**To do:**
[a] Summarize the passage on the TGS solver in two sentences.
[b] Decide whether each statement agrees with the passage on the TGS solver. Answer yes or no for each, and quote the words of the passage that settle it.
(i) At the start of the simulation, the joint velocity vZ is 0.
(ii) With nbPosIters = 2, the value of vZ after one solver iteration is -0.5*g*dt.
(iii) The expected steady state velocity becomes achievable when nbPosIters is greater than 2.
[c] Pick up the passage on the TGS solver and continue it, starting right after its last sentence.

The joint begins the simulation at the steady state; that is, vZ = 0 and pZ = -M*g/kp. Gravity is then applied for the entire dt with the outcome that vZ = -g*dt. The solver is now tasked with maintaining the steady state by ensuring that the joint velocity is returned to 0.0 without altering the joint position. It shall now be shown that this is not possible with nbPosIters > 1.

Consider the case nbPosIters = 2. After one solver iteration the value of vZ is -0.5*g*dt. The key point here is that the joint now has a non-zero velocity because gravity was applied for dt but the spring force has only so far been applied for dt/2. With a non-zero velocity it follows that the spring position will deflect from its steady state position. The joint now has a non-zero velocity and the joint position is no longer at the steady state value. At the second solver iteration there is a conundrum: it is not possible to move pZ back to its steady state position but also have vZ = 0. The expected steady state is therefore not achievable with the TGS solver.

The sequence of operations described above may be repeated with nbPosIters > 2 with the same outcome: the expected steady state velocity is not achievable. There always exists the conundrum that it is not possible to move pZ back to the steady state value during the final solver iteration but also have vZ = 0. The fundamental problem is that the joint position was updated with a non-zero velocity. This non-zero joint velocity, however, is a consequence of applying an external force for dt but then applying the spring force in shorter bursts of dt/nbPosIters.

**Given material:**
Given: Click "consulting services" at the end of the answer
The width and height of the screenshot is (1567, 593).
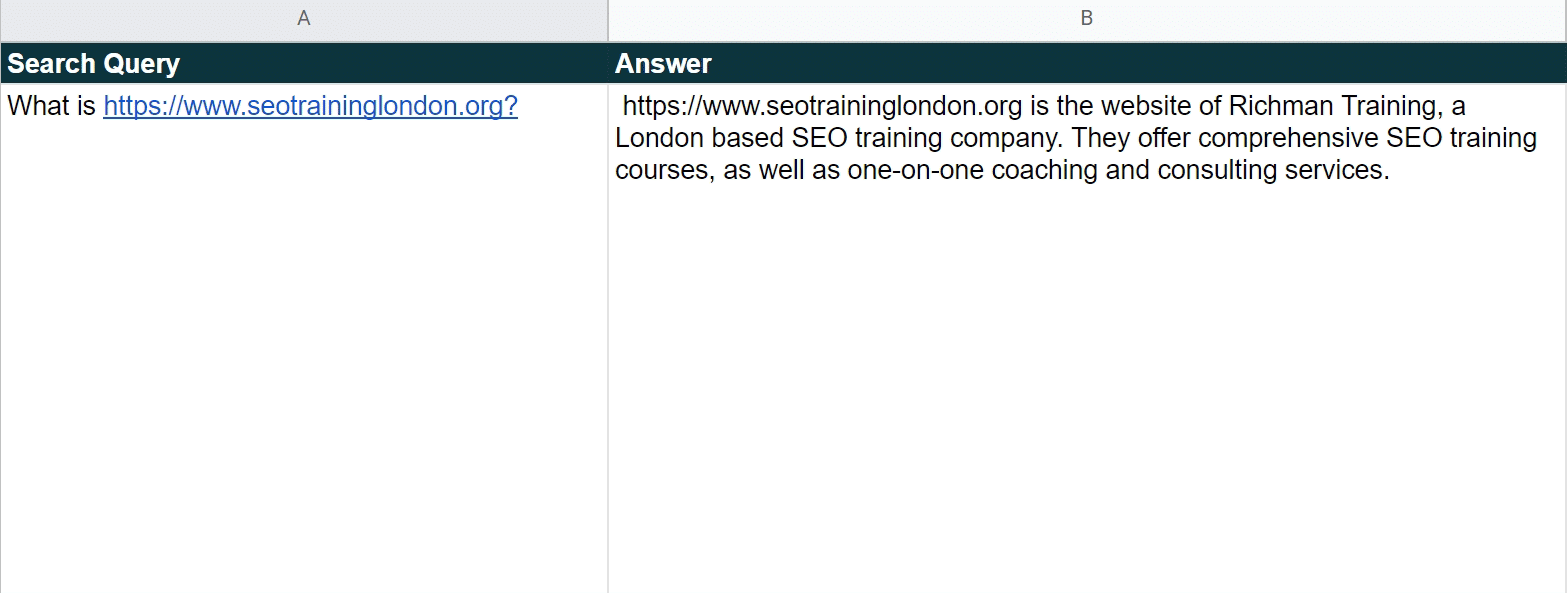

**Responses:**
[a] A joint that starts at steady state has gravity applied for the full dt, which gives it a velocity of -g*dt that the solver must return to 0.0 without changing the joint position. With nbPosIters of 2 or more, the spring force is applied only in bursts of dt/nbPosIters, so the joint moves with a non-zero velocity and its position shifts; at the final iteration pZ cannot be moved back to its steady state value while also having vZ = 0, and the expected steady state cannot be reached.

[b]
(i) Yes: "The joint begins the simulation at the steady state; that is, vZ = 0 and pZ = -M*g/kp."
(ii) Yes: "After one solver iteration the value of vZ is -0.5*g*dt."
(iii) No: "The sequence of operations described above may be repeated with nbPosIters > 2 with the same outcome: the expected steady state velocity is not achievable."

[c]
One solution to the problem described above would be to use nbPosIters = 1. In this regime, external forces and solver forces are applied in lockstep; that is, neither is temporally ahead of the other. This works for simple systems but does not scale to complex systems with high natural frequencies that require a large number of position iterations to converge. The alternative is to raise PxSceneFlag::eENABLE_EXTERNAL_FORCES_EVERY_ITERATION_TGS so that external forces are applied at the start of each solver iteration. For the simple case illustrated here this has the following form:

for(i = 0; i < nbPosIters; i++)
{
    vZ -= g*(dt/nbPosIters);
    driveForce = -kp*pZ;
    vZ += (driveForce/M) * (dt/nbPosIters);
    pZ += vZ * (dt/nbPosIters);
}

In the absence of contact and joint limits, this is mathematically equivalent to simulating with a simulation timestep dt/nbPosIters and a single TGS position iteration. This equivalence means that the solver is able to generate a steady state with a reported velocity of 0.

Note

The mathematical equivalence outlined above is not strictly true for articulations because the Coriolis force is computed and applied just once before the solver rather than recomputed and applied at each TGS solver step.

Immediate Mode#

In addition to simulation using a PxScene, PhysX offers a low-level simulation API called “immediate mode”. This provides an API to access the low-level contact generation and constraint solver. This approach currently only supports a limited feature set.

The immediate mode API is defined in PxImmediateMode.h and there are two Snippets demonstrating its usage: “SnippetImmediateMode” and “SnippetImmediateArticulation”. The first one does not use articulations and shows how to use the API for rigid bodies and joints that still belong to a PxScene. This can be used e.g. to simulate a specific actor of a scene with a higher frequency than the rest of the scene. The second snippet is a “pure” immediate mode example where all involved actors, joints and articulations exist without the need for PxScene, PxActor or PxArticulation objects.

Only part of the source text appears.